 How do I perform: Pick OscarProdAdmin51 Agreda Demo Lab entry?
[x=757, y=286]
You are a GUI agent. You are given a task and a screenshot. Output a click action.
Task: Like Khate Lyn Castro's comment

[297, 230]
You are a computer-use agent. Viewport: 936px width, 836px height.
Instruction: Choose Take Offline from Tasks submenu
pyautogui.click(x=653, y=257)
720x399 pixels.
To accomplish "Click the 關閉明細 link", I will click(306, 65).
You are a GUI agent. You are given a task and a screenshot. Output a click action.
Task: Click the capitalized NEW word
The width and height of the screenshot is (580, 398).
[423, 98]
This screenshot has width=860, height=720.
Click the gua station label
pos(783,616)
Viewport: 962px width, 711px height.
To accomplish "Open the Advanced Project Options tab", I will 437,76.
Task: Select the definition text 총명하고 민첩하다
*****
Word for word, repeat each entry from the listing above.

 How do I perform: Pick OscarProdAdmin51 Agreda Demo Lab entry?
[x=757, y=286]
You are a GUI agent. You are given a task and a screenshot. Output a click action.
Task: Like Khate Lyn Castro's comment

[297, 230]
You are a computer-use agent. Viewport: 936px width, 836px height.
Instruction: Choose Take Offline from Tasks submenu
pyautogui.click(x=653, y=257)
720x399 pixels.
To accomplish "Click the 關閉明細 link", I will click(306, 65).
You are a GUI agent. You are given a task and a screenshot. Output a click action.
Task: Click the capitalized NEW word
The width and height of the screenshot is (580, 398).
[423, 98]
This screenshot has width=860, height=720.
Click the gua station label
pos(783,616)
Viewport: 962px width, 711px height.
To accomplish "Open the Advanced Project Options tab", I will 437,76.
Task: Select the definition text 총명하고 민첩하다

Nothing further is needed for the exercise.